The soft road ahead GUEST COLUMN Mukul Pal / New Delhi August 27, 2007
We have talked about coffee, sugar and cotton in the past. The last time we visited the cotton farmer was on February 5, 2007.
News of dying cotton farmers in India was published locally and internationally. Extreme negative news and woes of the farmer suggested a price extremity. This is when we said that the worst time for cotton was getting over. Guess what, the crop moved up 16 per cent (MCX long cotton) from the previous intermediate low.

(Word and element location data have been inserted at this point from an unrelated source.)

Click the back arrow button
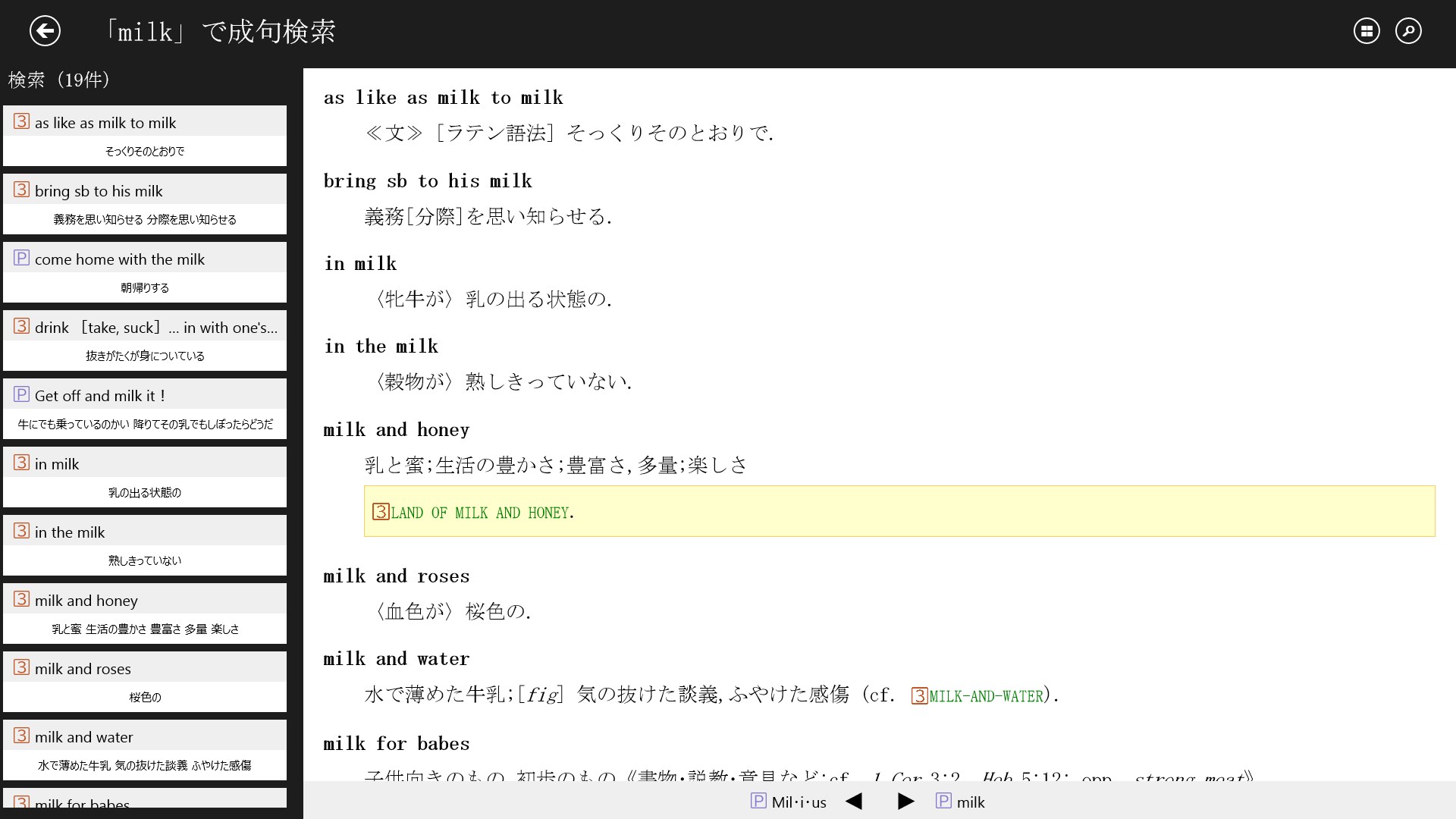Screen dimensions: 1456x819 coord(45,31)
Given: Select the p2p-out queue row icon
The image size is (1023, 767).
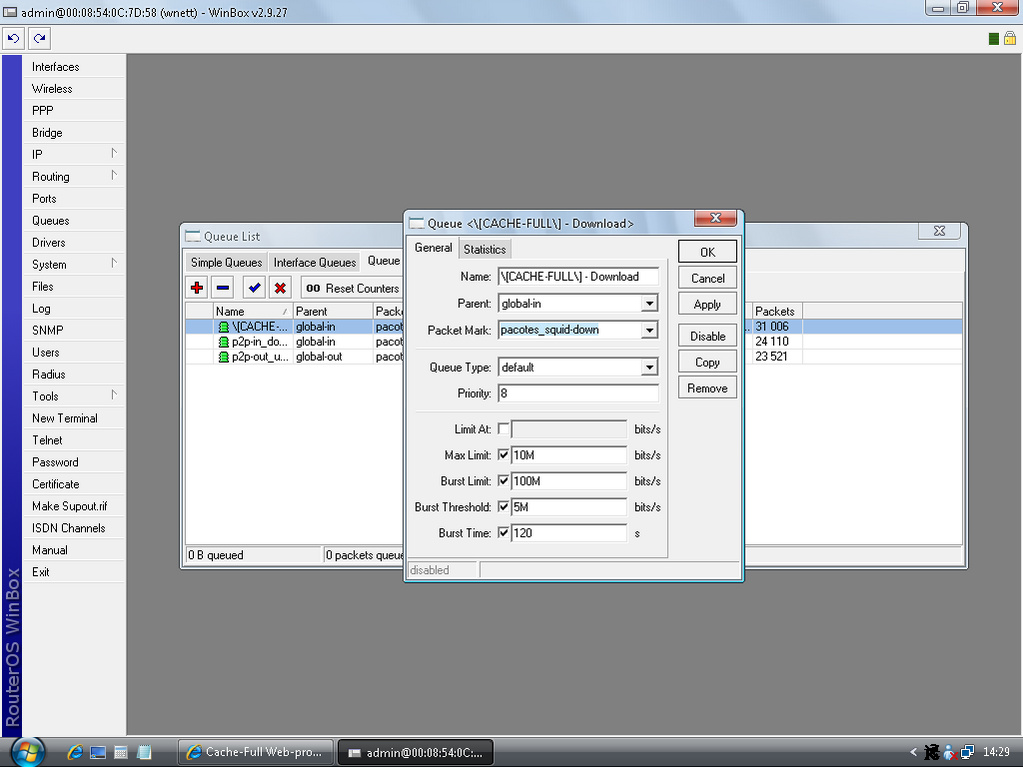Looking at the screenshot, I should pyautogui.click(x=224, y=357).
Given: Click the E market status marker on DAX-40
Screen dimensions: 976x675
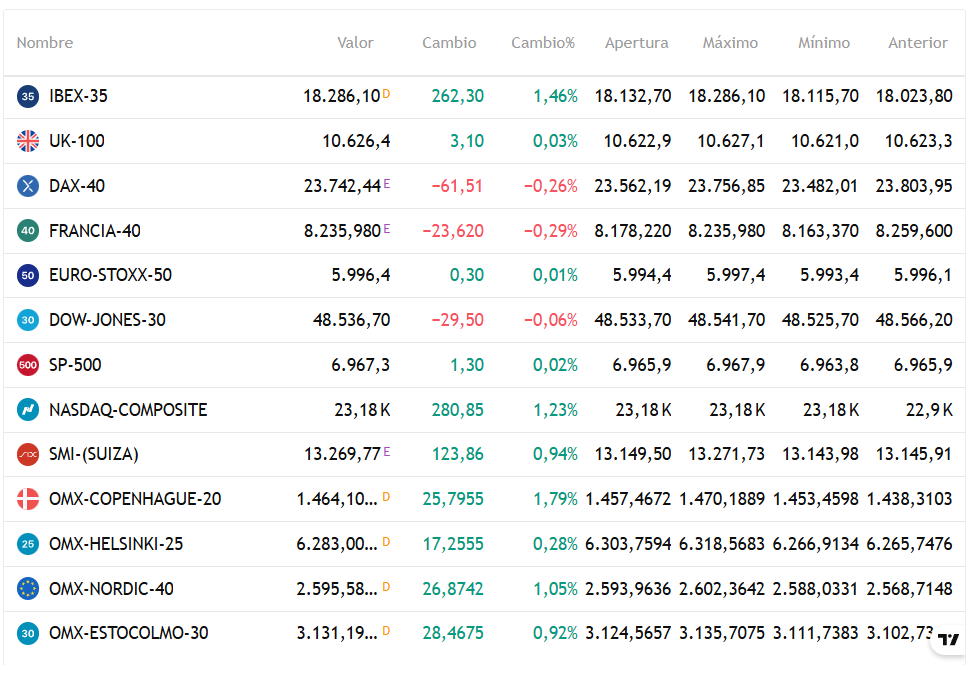Looking at the screenshot, I should click(387, 183).
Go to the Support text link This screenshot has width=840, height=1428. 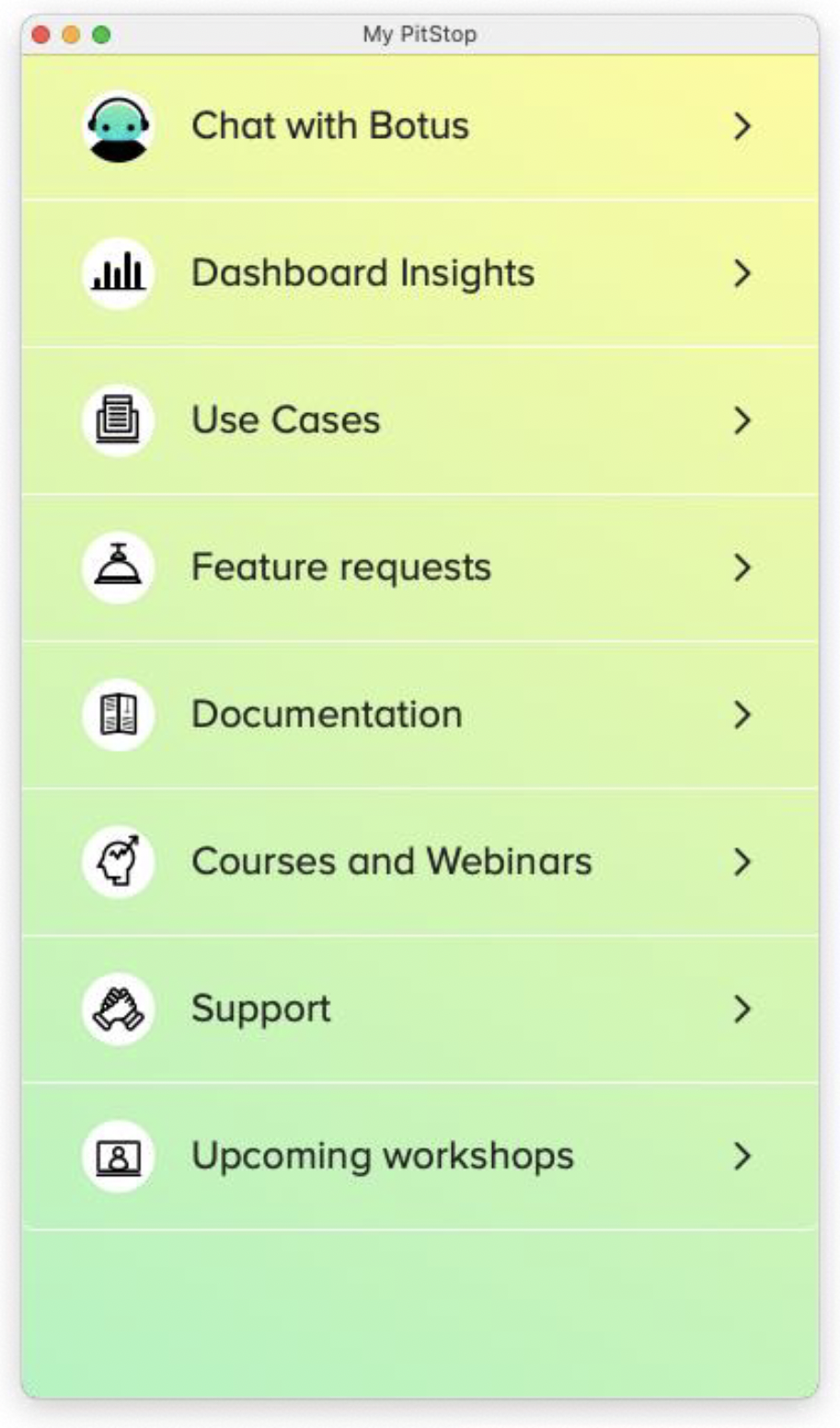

It might seem strange now, but the worst news never comes at a top telling you “please exit”, it will invariably come at bottoms implicitly highlighting a low risk entry point and vice versa. If 16 per cent does not sound exciting, the fact that cotton has outperformed the Sensex should definitely ring a bell. And we at Orpheus believe that the worst is definitely over for cotton farmers, the crop has turned around after decades of choppy decline.
The other softs are also starting to turn up. We have tracked coffee for you for more than a year now, illustrating the fact that a dip finally before $100 was due, before the soft turns around.
The dip happened in May 2007 and it seems that the coffee breakout time is here. Thirty months of price inactivity as prices stagnated between $120 and $100 (New York spot) has come to an end. The prices should double from the May 2007 low. MCX October 2007 coffee should hold the MAY 2007 lows near Rs 7,000. But where's the news? We are looking for it too.
And what about the third soft, sugar? The soft has been falling internationally from the last seven quarters, but the negative news about sugar barons’ miseries, output glut only mark the sentiment landscape from the last two quarters, while prices internationally have been stagnating near $10.
Negative news could not push prices lower. We continue to see this as a low risk entry point for sugar too along with coffee and cotton, all of which should see better prices ahead.